## Stated task
Turn the lines of the material from the line with "Select the Walking" up to and including the line with "Pick the North" into a numbered list, leaving out the blank lines.

## Data provided
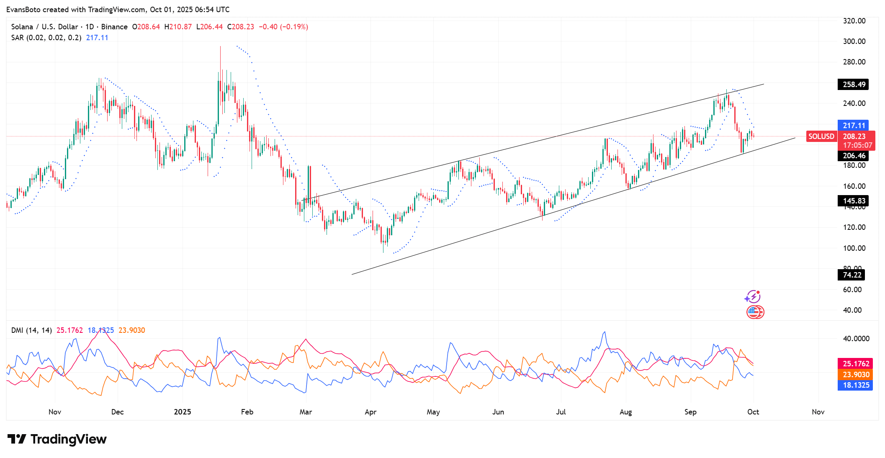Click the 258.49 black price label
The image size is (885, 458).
point(854,85)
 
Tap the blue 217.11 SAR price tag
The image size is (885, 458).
point(853,126)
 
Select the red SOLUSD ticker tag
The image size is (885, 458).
point(821,136)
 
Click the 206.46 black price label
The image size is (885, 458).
point(854,156)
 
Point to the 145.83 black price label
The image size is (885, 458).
point(854,201)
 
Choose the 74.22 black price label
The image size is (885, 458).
point(852,275)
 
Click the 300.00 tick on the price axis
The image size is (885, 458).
point(854,41)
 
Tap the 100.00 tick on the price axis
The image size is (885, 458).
point(854,248)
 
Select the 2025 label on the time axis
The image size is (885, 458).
point(183,412)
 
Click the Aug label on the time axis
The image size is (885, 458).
point(625,412)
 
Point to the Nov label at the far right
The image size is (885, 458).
point(818,412)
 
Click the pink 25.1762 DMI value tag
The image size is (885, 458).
point(856,364)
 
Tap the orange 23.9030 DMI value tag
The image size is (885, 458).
point(856,375)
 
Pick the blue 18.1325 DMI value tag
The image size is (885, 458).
point(856,385)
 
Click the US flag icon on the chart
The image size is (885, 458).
point(755,312)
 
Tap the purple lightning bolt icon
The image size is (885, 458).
point(753,297)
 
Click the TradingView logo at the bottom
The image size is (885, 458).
point(57,439)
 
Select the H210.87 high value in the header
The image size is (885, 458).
point(178,27)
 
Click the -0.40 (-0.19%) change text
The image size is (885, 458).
point(283,27)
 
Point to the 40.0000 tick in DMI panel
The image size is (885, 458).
point(856,339)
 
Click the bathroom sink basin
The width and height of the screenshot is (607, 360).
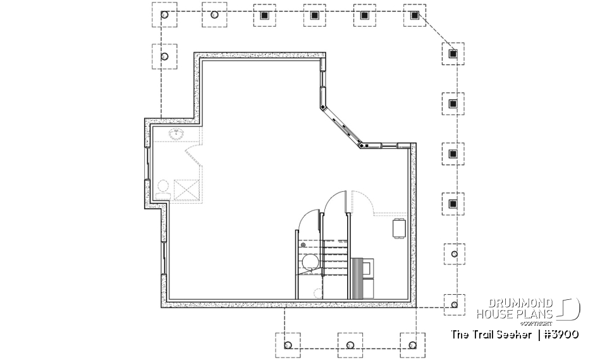point(176,133)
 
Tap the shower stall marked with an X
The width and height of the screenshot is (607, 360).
point(187,189)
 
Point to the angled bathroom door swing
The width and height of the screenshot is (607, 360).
point(192,156)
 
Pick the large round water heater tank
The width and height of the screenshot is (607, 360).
point(309,262)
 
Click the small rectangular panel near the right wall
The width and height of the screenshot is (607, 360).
point(399,228)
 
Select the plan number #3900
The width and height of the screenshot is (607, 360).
point(561,335)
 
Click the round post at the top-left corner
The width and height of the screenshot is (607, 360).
point(165,15)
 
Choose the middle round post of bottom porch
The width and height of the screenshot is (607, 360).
point(350,345)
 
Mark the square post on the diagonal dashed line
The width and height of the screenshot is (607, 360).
point(453,54)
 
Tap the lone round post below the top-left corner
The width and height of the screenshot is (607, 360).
point(165,57)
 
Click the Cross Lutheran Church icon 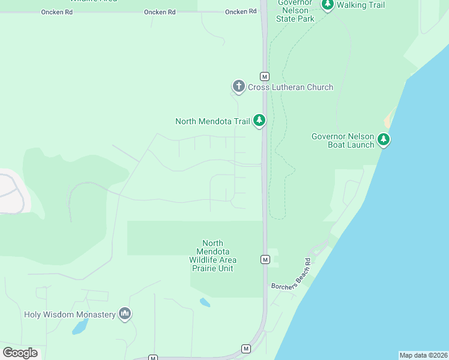pyautogui.click(x=239, y=87)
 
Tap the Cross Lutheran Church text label pyautogui.click(x=291, y=88)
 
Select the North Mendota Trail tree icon pyautogui.click(x=259, y=121)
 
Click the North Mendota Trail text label pyautogui.click(x=212, y=121)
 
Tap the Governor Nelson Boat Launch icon pyautogui.click(x=384, y=140)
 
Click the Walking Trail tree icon pyautogui.click(x=327, y=5)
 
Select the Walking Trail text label pyautogui.click(x=361, y=5)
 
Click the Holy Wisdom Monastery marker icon pyautogui.click(x=125, y=314)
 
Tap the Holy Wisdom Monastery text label pyautogui.click(x=70, y=314)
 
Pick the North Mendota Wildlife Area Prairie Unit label pyautogui.click(x=213, y=256)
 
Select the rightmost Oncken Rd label pyautogui.click(x=237, y=12)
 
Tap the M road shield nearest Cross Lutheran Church pyautogui.click(x=264, y=76)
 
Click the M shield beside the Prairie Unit pyautogui.click(x=265, y=259)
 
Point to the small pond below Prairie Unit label pyautogui.click(x=205, y=302)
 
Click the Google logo pyautogui.click(x=20, y=353)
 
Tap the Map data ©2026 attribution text pyautogui.click(x=423, y=355)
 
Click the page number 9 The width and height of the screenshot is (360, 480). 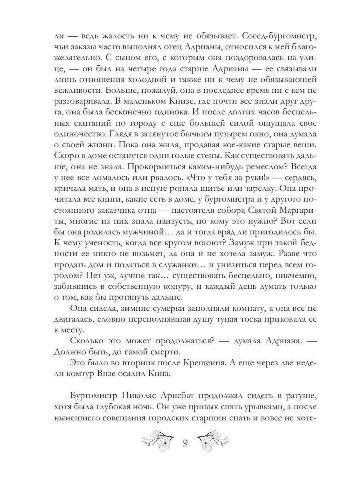(185, 443)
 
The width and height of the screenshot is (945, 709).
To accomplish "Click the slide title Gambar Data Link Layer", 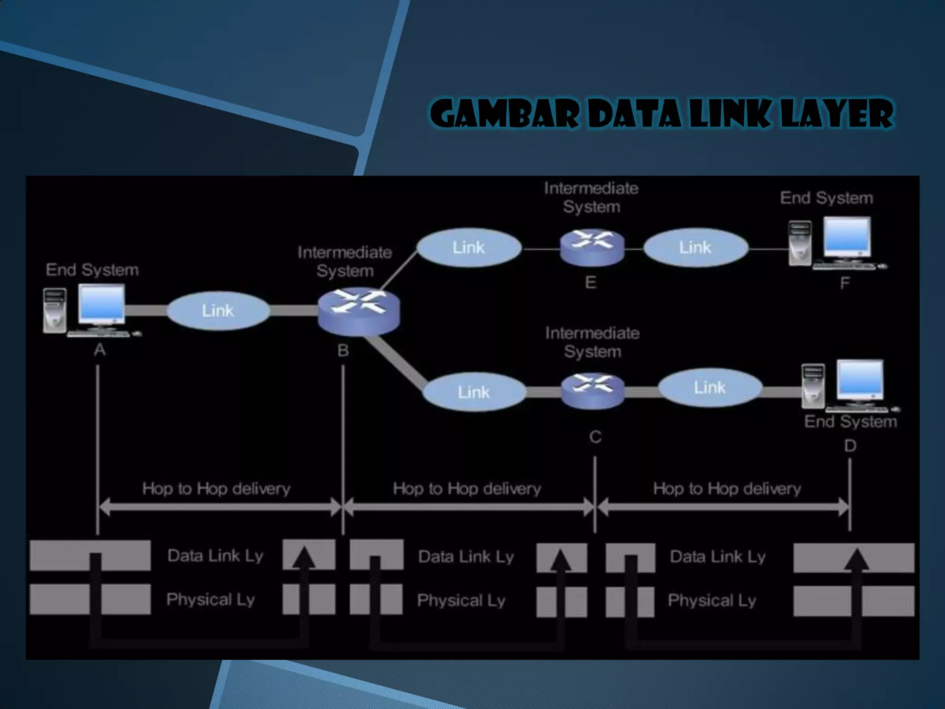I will [x=661, y=114].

## Final answer
1. Select the Walking Trail text label pyautogui.click(x=361, y=5)
2. Click the Holy Wisdom Monastery marker icon pyautogui.click(x=125, y=314)
3. Tap the Holy Wisdom Monastery text label pyautogui.click(x=70, y=314)
4. Pick the North Mendota Wildlife Area Prairie Unit label pyautogui.click(x=213, y=256)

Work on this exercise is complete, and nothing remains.